:: Exercise directions ::
Beginning with the line that contains "Viewport: 868px width, 354px height.", transcribe every line through the end of the entries exactly as written, and reproduce nothing else.

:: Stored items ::

+++++

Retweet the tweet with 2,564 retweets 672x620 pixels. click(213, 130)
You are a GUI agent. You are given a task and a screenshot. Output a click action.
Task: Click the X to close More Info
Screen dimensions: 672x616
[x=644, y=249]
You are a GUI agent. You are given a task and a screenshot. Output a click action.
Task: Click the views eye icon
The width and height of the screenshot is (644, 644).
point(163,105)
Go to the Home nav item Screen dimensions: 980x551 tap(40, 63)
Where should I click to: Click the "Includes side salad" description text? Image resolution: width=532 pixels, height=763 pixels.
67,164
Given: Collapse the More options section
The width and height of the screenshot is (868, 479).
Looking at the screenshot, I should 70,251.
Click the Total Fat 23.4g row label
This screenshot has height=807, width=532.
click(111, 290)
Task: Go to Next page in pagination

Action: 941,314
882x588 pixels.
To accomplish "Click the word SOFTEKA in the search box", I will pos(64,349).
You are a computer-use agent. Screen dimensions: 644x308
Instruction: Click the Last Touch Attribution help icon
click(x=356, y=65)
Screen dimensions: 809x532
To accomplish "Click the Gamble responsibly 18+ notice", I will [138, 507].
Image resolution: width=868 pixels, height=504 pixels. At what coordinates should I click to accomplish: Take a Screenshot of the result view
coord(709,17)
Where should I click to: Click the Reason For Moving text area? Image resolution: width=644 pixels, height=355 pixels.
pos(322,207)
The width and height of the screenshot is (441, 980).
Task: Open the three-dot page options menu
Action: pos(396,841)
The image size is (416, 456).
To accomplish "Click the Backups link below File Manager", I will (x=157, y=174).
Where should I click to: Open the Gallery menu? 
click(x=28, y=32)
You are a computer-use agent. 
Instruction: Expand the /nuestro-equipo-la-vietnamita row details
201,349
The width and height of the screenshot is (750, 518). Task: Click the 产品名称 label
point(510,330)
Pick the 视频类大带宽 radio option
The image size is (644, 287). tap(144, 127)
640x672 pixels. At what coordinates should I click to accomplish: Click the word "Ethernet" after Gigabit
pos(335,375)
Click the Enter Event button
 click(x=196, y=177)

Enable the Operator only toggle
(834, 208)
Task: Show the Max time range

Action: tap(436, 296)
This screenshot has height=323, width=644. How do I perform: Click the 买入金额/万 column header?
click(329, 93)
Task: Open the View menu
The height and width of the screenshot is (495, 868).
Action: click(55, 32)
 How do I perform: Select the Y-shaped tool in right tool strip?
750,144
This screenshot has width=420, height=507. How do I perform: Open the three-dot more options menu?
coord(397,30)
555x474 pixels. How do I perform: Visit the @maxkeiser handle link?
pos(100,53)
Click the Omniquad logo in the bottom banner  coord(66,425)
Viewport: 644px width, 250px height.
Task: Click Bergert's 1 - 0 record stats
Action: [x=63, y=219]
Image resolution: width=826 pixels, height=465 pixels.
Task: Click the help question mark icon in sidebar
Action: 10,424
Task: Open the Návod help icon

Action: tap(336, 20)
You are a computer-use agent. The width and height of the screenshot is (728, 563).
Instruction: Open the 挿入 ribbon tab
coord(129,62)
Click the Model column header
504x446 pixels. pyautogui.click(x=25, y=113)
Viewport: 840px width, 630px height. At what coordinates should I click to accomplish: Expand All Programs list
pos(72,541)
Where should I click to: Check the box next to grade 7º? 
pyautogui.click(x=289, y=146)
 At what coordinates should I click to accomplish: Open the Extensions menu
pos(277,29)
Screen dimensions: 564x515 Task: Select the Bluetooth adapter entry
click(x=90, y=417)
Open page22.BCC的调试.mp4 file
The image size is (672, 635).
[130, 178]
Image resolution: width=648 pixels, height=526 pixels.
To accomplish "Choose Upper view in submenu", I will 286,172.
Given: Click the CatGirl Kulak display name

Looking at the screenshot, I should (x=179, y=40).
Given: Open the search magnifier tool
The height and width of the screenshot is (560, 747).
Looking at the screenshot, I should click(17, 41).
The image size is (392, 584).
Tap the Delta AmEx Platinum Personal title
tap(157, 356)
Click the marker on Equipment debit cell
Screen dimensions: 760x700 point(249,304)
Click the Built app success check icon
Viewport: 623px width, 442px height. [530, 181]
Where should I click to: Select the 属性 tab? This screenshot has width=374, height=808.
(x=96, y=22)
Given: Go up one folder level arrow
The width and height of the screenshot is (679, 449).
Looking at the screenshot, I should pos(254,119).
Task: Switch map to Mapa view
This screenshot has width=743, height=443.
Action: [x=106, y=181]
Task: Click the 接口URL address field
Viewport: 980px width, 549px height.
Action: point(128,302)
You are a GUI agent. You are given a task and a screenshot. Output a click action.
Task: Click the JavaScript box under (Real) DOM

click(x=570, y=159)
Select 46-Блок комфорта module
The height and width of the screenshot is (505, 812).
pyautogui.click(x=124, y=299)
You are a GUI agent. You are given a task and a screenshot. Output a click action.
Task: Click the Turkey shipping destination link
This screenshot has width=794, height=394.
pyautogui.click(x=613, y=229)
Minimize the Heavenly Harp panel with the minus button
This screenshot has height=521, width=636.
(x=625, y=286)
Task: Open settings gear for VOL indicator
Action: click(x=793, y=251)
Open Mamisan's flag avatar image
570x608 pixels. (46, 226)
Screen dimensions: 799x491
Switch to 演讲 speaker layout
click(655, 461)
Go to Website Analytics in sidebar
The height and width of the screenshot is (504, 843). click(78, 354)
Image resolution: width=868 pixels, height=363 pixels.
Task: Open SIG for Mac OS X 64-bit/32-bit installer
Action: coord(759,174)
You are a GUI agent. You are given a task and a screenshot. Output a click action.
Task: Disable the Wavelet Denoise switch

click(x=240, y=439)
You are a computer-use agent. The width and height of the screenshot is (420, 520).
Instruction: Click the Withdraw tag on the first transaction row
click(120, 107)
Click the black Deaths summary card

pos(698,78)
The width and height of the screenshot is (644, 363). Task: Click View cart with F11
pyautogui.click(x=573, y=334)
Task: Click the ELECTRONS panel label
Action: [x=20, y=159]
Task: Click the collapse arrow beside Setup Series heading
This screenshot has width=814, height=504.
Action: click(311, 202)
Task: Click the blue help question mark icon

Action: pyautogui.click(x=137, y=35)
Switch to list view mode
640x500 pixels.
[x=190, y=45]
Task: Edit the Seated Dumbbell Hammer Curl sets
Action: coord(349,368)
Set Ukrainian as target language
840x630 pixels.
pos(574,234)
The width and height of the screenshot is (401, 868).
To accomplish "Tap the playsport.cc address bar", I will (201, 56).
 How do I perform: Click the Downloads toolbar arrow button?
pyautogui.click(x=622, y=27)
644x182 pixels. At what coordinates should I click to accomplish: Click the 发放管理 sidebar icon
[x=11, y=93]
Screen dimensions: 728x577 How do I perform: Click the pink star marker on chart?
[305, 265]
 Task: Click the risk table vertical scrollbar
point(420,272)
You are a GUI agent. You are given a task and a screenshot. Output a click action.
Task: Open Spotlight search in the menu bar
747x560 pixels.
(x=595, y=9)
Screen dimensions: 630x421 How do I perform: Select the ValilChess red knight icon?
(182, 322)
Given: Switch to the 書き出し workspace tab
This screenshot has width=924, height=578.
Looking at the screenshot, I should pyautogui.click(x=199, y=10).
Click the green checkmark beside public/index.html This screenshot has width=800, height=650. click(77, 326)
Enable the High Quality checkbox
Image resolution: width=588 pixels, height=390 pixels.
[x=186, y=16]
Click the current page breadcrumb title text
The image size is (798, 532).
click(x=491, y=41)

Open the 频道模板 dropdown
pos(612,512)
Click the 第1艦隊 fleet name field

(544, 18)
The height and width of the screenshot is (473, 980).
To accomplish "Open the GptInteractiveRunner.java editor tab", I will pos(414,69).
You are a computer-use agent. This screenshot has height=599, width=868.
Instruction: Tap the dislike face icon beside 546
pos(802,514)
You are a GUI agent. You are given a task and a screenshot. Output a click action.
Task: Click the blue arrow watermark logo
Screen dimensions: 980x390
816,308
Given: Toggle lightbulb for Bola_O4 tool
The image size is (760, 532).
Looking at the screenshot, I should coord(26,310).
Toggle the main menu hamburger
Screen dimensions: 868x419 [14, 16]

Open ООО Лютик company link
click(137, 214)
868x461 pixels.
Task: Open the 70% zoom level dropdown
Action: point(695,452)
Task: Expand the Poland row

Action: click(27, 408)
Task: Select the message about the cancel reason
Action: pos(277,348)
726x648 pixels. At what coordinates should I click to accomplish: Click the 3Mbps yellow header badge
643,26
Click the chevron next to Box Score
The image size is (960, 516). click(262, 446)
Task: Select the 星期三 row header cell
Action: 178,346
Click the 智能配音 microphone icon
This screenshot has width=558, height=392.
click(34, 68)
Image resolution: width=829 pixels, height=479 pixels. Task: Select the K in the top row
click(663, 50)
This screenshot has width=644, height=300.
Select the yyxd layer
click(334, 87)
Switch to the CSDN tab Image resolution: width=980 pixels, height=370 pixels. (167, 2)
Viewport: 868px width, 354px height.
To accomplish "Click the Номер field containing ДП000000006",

+++++

:: Output for this task ::
Viewport: 868px width, 354px height.
To accomplish "Click the Номер field containing ДП000000006",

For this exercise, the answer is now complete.